SoCon co-champion
- Conference: Southeastern Conference
- Record: 6–3–1 (4–0 SEC)
- Head coach: Biff Jones (1st season);
- Offensive scheme: Single-wing
- Home stadium: Tiger Stadium

= 1932 LSU Tigers football team =

American college football season

The 1932 LSU Tigers football team represented Louisiana State University (LSU) in the 1932 Southern Conference football season. This was LSU's final season as a member of the Southern Conference, and it won a share of the conference title. After the first two games, all the rest were shutouts either by LSU or the opponent.

==Before the season==
After attempting to hire Robert Neyland, another Army alum, Biff Jones, succeeded coach Russ Cohen.

==Schedule==

| Date | Opponent | Site | Result | Attendance | Source |
| September 24 | TCU* | Tiger Stadium; Baton Rouge, LA; | T 3–3 |  |  |
| October 1 | at Rice* | Rice Field; Houston, TX; | L 8–10 |  |  |
| October 7 | Spring Hill* | Tiger Stadium; Baton Rouge, LA; | W 80–0 |  |  |
| October 15 | vs. Mississippi State | Brown Field; Monroe, LA (rivalry); | W 24–0 |  |  |
| October 22 | vs. Arkansas* | State Fair Stadium; Shreveport, LA (rivalry); | W 14–0 |  |  |
| October 29 | Sewanee | Tiger Stadium; Baton Rouge, LA; | W 38–0 |  |  |
| November 5 | at South Carolina | State Fairgrounds; Columbia, SC; | W 6–0 |  |  |
| November 12 | at Centenary* | Centenary Stadium; Shreveport, LA; | L 0–6 |  |  |
| November 26 | Tulane | Tiger Stadium; Baton Rouge, LA (Battle for the Rag); | W 14–0 | 20,000 |  |
| December 17 | Oregon* | Tiger Stadium; Baton Rouge, LA; | L 0–12 | 1,200 |  |
*Non-conference game; Homecoming;

==Game summaries==
===TCU===
The season opened with a 3-3 tie against Johnny Vaught and Southwest Conference champion TCU.

===Rice===
Beginning a series that ran until 1952, LSU faced Rice. Huey Long led a 150-cadet formation through the streets of Houston. A field goal decided the game, and LSU was defeated 10-8.

===Spring Hill===

LSU swamped Spring Hill 80-0. The starting lineup was Fleming (left end), J. Skidmore (left tackle), Wilson (left guard), Stovall (center), Mitchell (right guard), Torrance (right tackle), Moore (right end), Lobdell (quarterback), Keller (left halfback), Sullivan (right halfback), and Yates (fullback).

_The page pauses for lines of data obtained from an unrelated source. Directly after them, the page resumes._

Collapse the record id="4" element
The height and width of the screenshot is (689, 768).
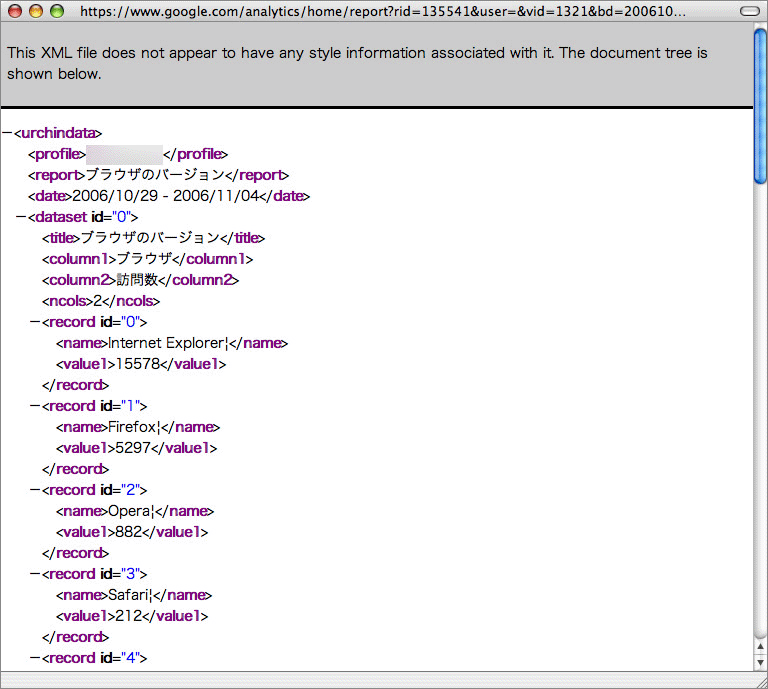click(35, 658)
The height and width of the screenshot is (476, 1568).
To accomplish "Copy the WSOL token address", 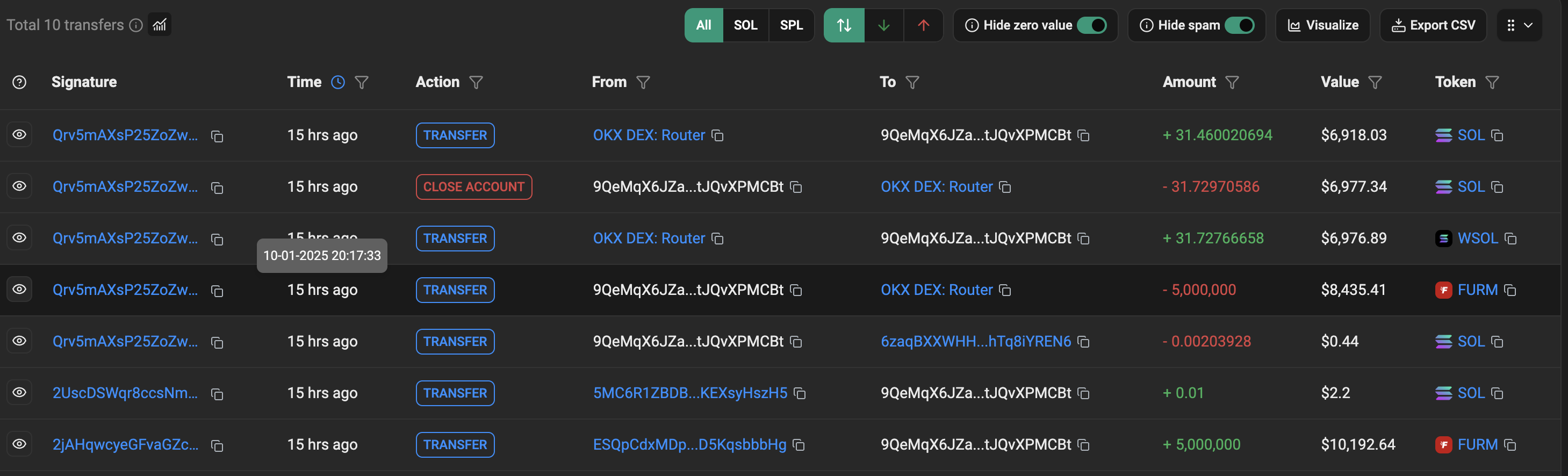I will tap(1510, 239).
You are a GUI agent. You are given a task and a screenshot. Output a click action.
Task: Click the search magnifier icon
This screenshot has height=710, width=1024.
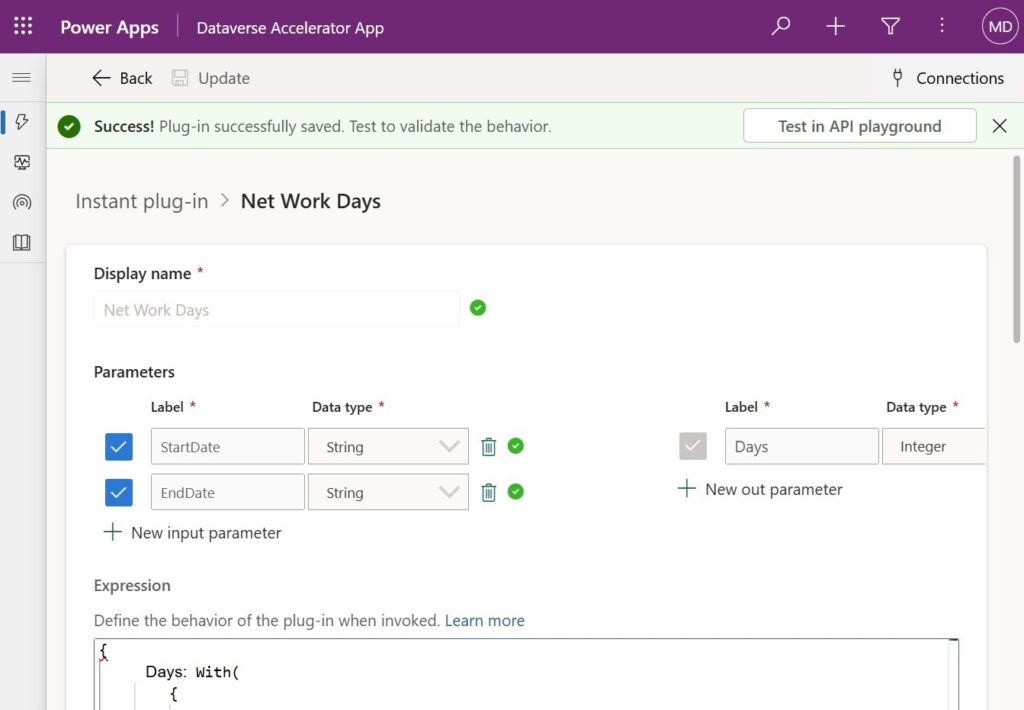(780, 26)
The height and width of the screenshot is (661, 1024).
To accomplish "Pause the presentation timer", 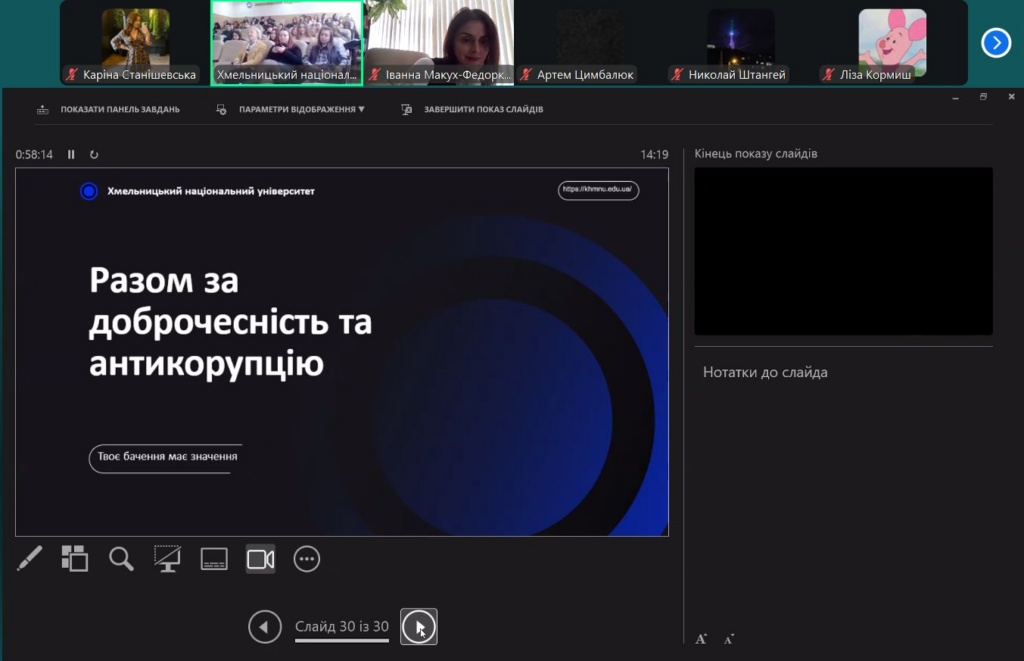I will [x=71, y=154].
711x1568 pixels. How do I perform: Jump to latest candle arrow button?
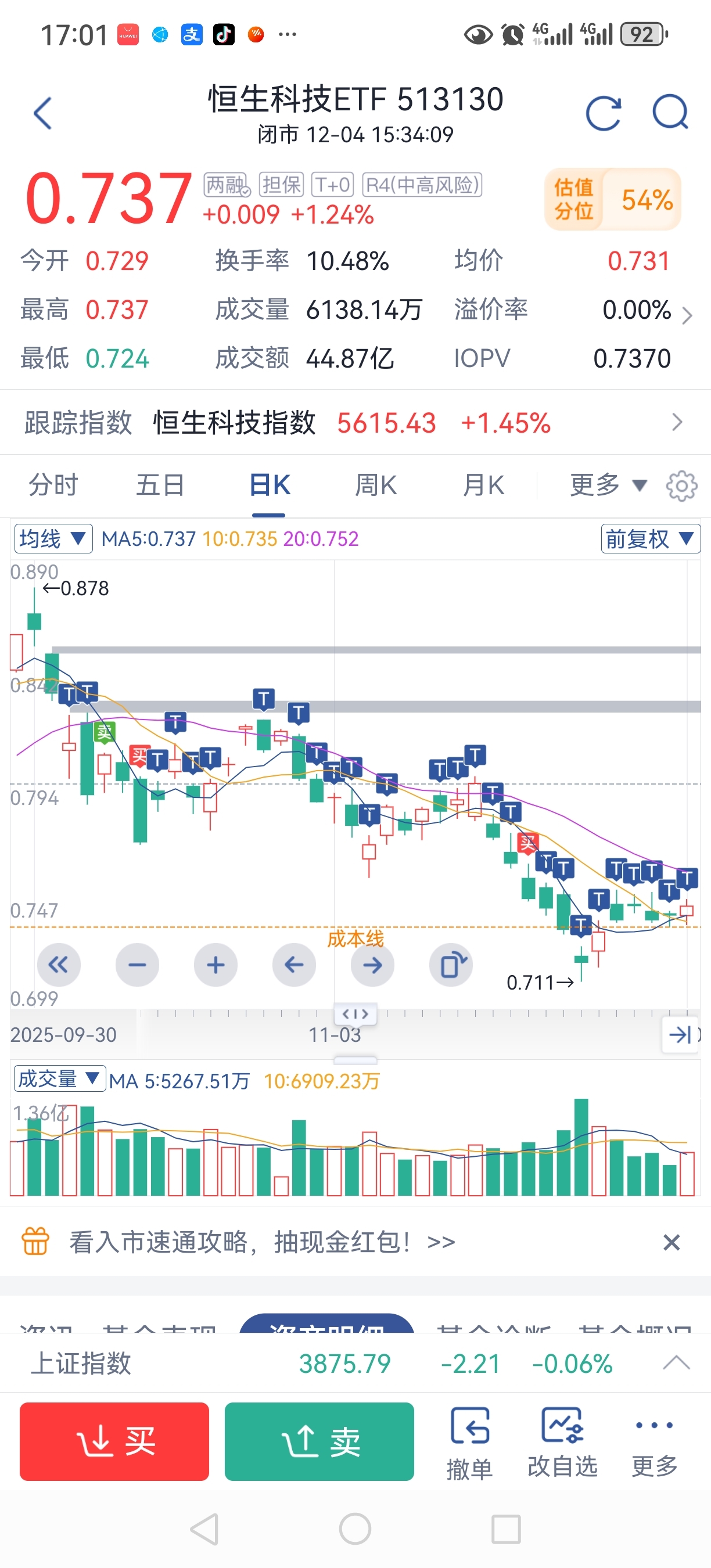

| Team | 1 | 2 | 3 | 4 | Total |
|---|---|---|---|---|---|
| Spring Hill | 0 | 0 | 0 | 0 | 0 |
| • LSU | 27 | 7 | 13 | 33 | 80 |

===Mississippi A&M===
LSU then proceeded to win five straight shut-out victories. In Monroe, LSU defeated Mississippi A&M 24-0.

===Arkansas===
In Shreveport, against Arkansas, LSU won 14-0.

===Sewanee===
At homecoming, rival Sewanee was beat 38-0.

===South Carolina===
In Columbia, LSU defeated South Carolina 6-0.

===Centenary===

Despite being undefeated, Centenary upset LSU when it won 6-0. Paul Geisler played for Centenary. It has been said it was Centenary's greatest football win in the school's history.

| Team | 1 | 2 | 3 | 4 | Total |
|---|---|---|---|---|---|
| LSU | 0 | 0 | 0 | 0 | 0 |
| • Centenary | 0 | 0 | 6 | 0 | 6 |

===Tulane===
LSU beat rival and defending SoCon champion Tulane 14-0. Don Zimmerman and others were sidelined by a flu epidemic.

===Oregon===
Against Oregon, LSU was upset 12-0.

==Postseason==
LSU subsequently joined the Southeastern Conference.